**INSTRUCTION**
In the forum thread on color handling in the engine, what interface does Eternl Knight suggest creating?

**TEXT PASSAGE**
%%

I'd really like to work out a design here and get this moving. Thus, I need responses from people who have a more intimate understanding of the engine.

Some of the concerns are only fringe cases; we shouldn't cater to them. In particular, not many people will need more than one video driver, so we should put the burden of conversion on the programmer. This isn't actually a burden, as the programmer will always know when he is trying to draw with one driver instead of another, so he can choose to use a built in conversion function/method.

The main problem is the extensive use of SColor. However, I don't think we should try to maintain its use through transparent conversions. Then where should color management methods go? The IVideoDriver? The Device? Both?

Eternl Knight · Post by **Eternl Knight** » Fri Jul 07, 2006 12:13 am

To be honest, the second method is the more scalable, but both (to me) are nasty hacks that need a more elegant solution.

The first one requires X pointers stored PER SColor struct. In essence at least quadrupling the memory needed for SColor arrays. The second method is better in terms of memory (it only uses a single pointer per SColor struct back to the color manager) but the runtime cost is an extra redirection per color call & double the memory requirements of previously.

To fix this properly, there needs to be an "device internal" color format used rather than everyone using the SColor. Use the SColor for loading and "ease of development" purposes, but then store them in the driver-based mesh.

My suggestion (which may or may not be feasible, it's off the top of my head at the moment) is to create a ColorArray interface.

Instead of say an array of SColor where one would do the following:

Code: Select all

array[index]->SetRed(c);

You would use the following:

Code: Select all

colorArray.setRed(index, c);

I personally think one of the main reasons for this is that we have interface code and driver code using the same struct which causes all manner of issues. I personally think we should treat the driver as just that a "driver" where there is a set of interfaces but not necessarily the same underelying data types.

But that is just me...

--EK

lingwitt · Post by **lingwitt** » Fri Jul 07, 2006 3:09 am

To be honest, the second method is the more scalable, but both (to me) are nasty hacks that need a more elegant solution.

%%

**DATASET CONTENT**
%%

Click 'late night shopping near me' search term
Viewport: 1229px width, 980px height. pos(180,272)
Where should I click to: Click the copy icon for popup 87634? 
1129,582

%%

**RESPONSE TO THIS TASK**
A ColorArray interface.